Irna hanya tersenyum mendengar pernyataan Fredian. Bahkan tidak berniat membantah ataupun menyalahkan lelaki yang ada di sampingnya itu.
Fredian bingung karena Irna hanya diam saja tidak menunjukkan amarah atau berkata kalau dia bahagia atas keputusan Fredian saat itu.
"Irna, jika kamu tidak menyetujuinya aku bisa...." Ujar Fredian dengan gelisah karena sejak tadi gadis itu hanya diam saja tidak mengatakan apa-apa.
"Stttttt .. siapa bilang aku tidak setuju?" menghentikan perkataan Fredian dengan menutup bibir pria itu menggunakan jari telunjuk.
Kemudian Irna melanjutkan perkataannya dia masih mencermati wajah di depannya untuk melihat bagaimana reaksinya.
"Aku merasa sangat jauh darimu ketika kamu memutuskan untuk keluar negeri beberapa bulan lalu, bahkan kamu tidak menengokku ketika aku dalam masa pemulihan." Irna memegang lengan Fredian menelungkupkan wajahnya di dadanya.
"Apa sebenarnya yang kamu fikirkan saat itu aku juga tidak tahu." Ujarnya jujur dan berterus terang atas segala hal yang dirasakan selama ini.
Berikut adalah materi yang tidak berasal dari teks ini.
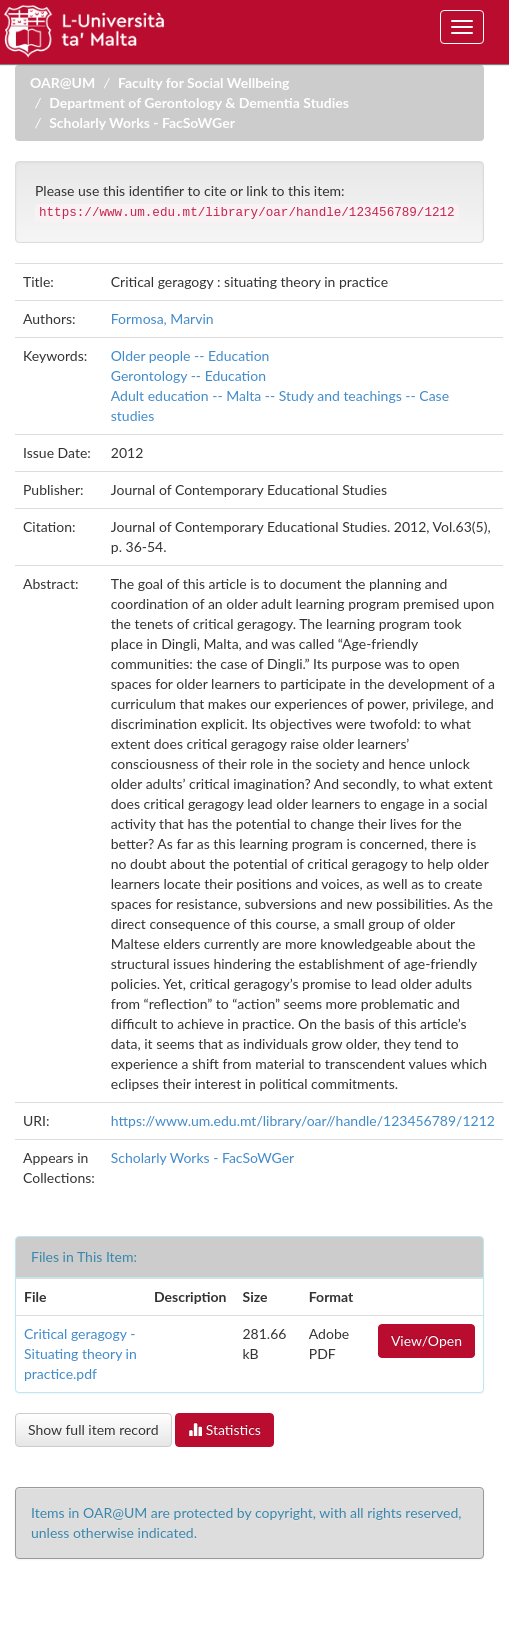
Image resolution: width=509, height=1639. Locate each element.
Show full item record (93, 1429)
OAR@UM (62, 82)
Gadis itu ingin mengungkapkan segala hal saat itu juga. Dia tidak ingin memendam perasaannya lebih lama lagi. Dan membuat pria itu kecewa dan pergi meninggalkannya.
"Aku bahkan merasa kamu dengan sengaja menghindar dariku, karena ucapanku waktu itu sangat kasar padamu, aku sudah sangat membuat hatimu terluka." Ujar Irna kembali dia ingin menjelaskan kesalahan pahaman di antara mereka berdua.
"Maafkan aku Fred, aku tidak bermaksud bicara seperti itu." Tutur Irna penuh rasa penyesalan. Dia takut mengecewakan hati pria di dalam pelukannya saat ini.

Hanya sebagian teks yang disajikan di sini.